MK berulang kali memperingatkan bahwa:

  • monopoli kewenangan adalah ancaman,
  • pengawasan internal adalah bahaya,
  • tindakan paksa harus dibatasi,
  • penahanan harus diawasi ketat,
  • orientasi hukum tidak boleh menjauh dari keadilan.

Dan di sinilah KUHAP baru tergelincir.

Jika MK membiarkan orientasi KUHAP baru,
MK sedang membenarkan tirani prosedural.

6. Jadi Apa "Pemberontakan" yang dimaksud?

Dalam terminologi akademik:

“Pemberontakan” = pecahnya hubungan hukum antara rakyat dan negara.

Pemberontakan tidak selalu teriakan atau senjata.
Pemberontakan adalah:

  • rakyat berhenti percaya,
  • lembaga negara berhenti sinkron,
  • alat hukum berhenti legitim,
  • sistem berjalan tanpa kepercayaan publik.

Itu disebut oleh Hannah Arendt sebagai:

“Collapsing obedience”

Ketaatan runtuh karena legitimasi runtuh.

VOC jatuh bukan karena peluru rakyat, tapi karena ketaatan rakyat runtuh.

Sebuah negara bisa tetap berdiri secara fisik, tetapi sudah runtuh secara legitimasi.

Itulah pemberontakan dalam makna filsafat negara.

7. Indikator Bahwa KUHAP Baru Mendorong Arah Itu?

  • keadilan diturunkan → ketertiban dinaikkan
  • penyidikan dimonopoli → kontrol publik hilang
  • penggeledahan tanpa izin → rasa aman hilang
  • jaksa dimandulkan → check and balance hilang
  • PPNS dimatikan → spesialisasi hilang
  • praperadilan dikecilkan → benteng rakyat hilang
  • hakim dihapus dari tahap awal → kontrol yudisial hilang

Ini bukan sekadar risiko hukum.
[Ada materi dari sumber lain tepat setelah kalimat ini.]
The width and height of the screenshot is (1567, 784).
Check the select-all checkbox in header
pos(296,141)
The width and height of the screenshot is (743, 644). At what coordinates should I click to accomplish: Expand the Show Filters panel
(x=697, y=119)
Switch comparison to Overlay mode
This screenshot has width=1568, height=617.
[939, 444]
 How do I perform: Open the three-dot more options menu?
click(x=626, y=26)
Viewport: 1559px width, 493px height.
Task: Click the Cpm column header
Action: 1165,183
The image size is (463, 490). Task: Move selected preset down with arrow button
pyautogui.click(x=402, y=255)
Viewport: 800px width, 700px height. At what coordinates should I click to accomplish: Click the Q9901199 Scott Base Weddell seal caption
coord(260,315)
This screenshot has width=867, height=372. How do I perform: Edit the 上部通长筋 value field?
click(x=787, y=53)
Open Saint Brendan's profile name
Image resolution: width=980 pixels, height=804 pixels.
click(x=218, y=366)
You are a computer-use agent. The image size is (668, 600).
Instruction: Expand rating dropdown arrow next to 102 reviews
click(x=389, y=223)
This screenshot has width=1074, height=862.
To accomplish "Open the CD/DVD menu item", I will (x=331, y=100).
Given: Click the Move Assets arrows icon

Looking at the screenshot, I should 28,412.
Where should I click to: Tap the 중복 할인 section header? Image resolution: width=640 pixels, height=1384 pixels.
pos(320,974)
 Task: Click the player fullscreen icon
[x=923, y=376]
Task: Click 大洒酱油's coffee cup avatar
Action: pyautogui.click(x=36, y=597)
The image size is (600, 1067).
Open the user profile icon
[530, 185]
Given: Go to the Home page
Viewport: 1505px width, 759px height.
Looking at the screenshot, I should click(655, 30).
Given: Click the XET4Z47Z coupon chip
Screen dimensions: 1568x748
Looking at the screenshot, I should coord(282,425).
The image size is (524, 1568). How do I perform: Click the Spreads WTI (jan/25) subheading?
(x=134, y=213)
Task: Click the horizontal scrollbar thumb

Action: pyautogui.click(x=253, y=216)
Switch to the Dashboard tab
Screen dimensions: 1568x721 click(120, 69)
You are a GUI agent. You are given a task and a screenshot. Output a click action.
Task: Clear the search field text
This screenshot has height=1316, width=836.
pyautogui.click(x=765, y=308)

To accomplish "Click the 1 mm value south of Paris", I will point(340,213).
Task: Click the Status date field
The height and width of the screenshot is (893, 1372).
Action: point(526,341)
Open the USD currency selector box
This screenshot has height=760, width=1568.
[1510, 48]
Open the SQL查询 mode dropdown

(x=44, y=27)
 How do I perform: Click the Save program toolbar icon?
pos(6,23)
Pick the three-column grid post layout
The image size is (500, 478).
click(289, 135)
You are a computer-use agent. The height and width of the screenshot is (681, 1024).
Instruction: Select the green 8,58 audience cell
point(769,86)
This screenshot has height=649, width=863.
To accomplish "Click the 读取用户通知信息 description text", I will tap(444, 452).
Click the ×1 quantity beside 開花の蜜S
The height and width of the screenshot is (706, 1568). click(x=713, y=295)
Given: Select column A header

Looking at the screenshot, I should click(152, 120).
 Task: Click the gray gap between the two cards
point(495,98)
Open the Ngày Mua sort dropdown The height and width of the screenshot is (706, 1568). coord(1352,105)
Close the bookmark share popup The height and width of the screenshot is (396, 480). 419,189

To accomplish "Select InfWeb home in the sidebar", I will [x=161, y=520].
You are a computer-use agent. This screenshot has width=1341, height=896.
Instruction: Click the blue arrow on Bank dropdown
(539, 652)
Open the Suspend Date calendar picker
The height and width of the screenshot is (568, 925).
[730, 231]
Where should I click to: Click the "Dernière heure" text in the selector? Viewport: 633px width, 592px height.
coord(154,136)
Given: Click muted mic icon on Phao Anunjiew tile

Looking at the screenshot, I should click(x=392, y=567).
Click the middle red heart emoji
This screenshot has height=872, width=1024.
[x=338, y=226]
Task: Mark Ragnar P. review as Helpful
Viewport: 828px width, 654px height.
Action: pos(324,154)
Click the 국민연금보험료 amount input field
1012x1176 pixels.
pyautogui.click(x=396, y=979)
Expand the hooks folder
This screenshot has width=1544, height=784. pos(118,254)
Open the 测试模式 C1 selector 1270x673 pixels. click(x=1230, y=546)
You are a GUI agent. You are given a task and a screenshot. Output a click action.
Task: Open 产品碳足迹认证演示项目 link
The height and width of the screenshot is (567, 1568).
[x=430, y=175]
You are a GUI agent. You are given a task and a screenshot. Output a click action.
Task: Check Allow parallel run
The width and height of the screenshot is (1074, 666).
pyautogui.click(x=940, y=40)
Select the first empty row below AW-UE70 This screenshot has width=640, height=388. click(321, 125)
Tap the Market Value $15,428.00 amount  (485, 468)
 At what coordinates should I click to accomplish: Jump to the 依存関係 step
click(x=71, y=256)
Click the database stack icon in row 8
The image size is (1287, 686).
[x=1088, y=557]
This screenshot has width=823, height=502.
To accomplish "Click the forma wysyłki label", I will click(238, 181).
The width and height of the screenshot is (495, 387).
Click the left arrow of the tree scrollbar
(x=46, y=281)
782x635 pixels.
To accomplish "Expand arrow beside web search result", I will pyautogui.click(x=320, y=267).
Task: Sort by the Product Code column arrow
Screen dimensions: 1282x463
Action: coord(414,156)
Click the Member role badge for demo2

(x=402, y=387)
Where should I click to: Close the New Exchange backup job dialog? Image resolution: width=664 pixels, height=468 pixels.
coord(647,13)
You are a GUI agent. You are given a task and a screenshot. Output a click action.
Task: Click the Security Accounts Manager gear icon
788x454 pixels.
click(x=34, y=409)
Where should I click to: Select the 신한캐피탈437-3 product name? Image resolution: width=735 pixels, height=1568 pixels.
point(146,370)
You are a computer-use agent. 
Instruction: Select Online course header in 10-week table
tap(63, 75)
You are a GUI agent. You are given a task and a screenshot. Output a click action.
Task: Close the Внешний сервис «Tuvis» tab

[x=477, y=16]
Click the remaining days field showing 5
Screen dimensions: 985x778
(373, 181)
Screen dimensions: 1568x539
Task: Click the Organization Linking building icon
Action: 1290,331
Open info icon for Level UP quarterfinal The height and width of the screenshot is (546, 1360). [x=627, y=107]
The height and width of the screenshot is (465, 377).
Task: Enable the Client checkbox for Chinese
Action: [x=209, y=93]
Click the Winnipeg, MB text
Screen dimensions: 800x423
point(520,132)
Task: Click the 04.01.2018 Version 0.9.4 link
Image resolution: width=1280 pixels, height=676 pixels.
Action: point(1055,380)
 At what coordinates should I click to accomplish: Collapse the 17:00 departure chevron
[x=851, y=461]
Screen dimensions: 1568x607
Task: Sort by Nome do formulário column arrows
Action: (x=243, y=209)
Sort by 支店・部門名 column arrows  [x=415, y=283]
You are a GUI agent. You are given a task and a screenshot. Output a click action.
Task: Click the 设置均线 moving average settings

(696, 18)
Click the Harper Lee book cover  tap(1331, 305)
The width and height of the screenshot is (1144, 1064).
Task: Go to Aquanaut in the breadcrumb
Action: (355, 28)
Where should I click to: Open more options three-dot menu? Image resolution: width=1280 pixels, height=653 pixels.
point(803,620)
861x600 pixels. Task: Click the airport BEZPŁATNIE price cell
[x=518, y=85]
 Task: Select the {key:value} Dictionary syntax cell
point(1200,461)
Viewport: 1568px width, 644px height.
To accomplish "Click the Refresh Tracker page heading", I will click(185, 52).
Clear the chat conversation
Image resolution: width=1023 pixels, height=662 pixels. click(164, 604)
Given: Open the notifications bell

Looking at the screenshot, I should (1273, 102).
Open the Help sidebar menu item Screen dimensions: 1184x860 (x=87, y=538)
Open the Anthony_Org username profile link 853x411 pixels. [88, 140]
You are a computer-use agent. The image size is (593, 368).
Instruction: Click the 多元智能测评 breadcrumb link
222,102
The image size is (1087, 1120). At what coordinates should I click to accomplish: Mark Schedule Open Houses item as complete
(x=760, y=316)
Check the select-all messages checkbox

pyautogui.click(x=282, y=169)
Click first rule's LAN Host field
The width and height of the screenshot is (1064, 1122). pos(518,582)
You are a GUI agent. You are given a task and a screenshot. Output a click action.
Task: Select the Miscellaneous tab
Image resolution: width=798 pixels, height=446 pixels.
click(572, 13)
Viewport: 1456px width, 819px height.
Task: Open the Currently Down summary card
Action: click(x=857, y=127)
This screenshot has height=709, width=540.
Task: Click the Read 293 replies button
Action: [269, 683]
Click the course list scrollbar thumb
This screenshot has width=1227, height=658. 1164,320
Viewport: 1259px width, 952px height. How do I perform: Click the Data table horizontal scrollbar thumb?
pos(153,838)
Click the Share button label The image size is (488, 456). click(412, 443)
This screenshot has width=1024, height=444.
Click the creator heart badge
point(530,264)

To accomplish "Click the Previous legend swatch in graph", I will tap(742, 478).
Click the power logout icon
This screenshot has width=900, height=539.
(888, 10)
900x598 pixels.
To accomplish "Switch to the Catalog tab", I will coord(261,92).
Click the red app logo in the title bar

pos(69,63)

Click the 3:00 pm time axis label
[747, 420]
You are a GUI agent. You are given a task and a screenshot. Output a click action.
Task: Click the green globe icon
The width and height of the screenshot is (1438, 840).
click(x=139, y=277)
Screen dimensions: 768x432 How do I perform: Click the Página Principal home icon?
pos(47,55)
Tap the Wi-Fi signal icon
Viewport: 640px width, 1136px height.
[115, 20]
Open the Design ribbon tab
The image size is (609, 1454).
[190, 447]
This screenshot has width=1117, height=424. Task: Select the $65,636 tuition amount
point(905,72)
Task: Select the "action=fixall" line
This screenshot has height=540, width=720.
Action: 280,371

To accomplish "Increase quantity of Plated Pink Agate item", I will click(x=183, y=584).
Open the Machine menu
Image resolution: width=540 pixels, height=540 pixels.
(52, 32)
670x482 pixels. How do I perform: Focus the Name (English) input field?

Ini risiko legitimasi negara.

8. KESIMPULAN:

“Keadilan yang Hilang Melahirkan Ketertiban yang Menindas.
Ketertiban yang Menindas Melahirkan Resistensi.”**

Itulah siklus besar sejarah dunia. Tidak ada bangsa yang selamat dari hukum yang kehilangan keadilan.

Belanda pun akhirnya tumbang karena hukumnya kehilangan keadilan.

Dan kini, dengan KUHAP baru:

Indonesia sedang mengulang sejarah Belanda —
tetapi kali ini sebagai penjajah terhadap dirinya sendiri.

Ketika ketertiban dijadikan Tuhan, maka rakyat berhenti melihat negara sebagai pelindung.
Itulah tanda awal resistensi dalam makna konstitusional, bukan kekerasan.

“Bila KUHAP baru dibiarkan, maka rakyat akan melakukan pemberontakan yang paling sulit dihentikan : pemberontakan kepercayaan terhadap negara.” Apakah kita rela ???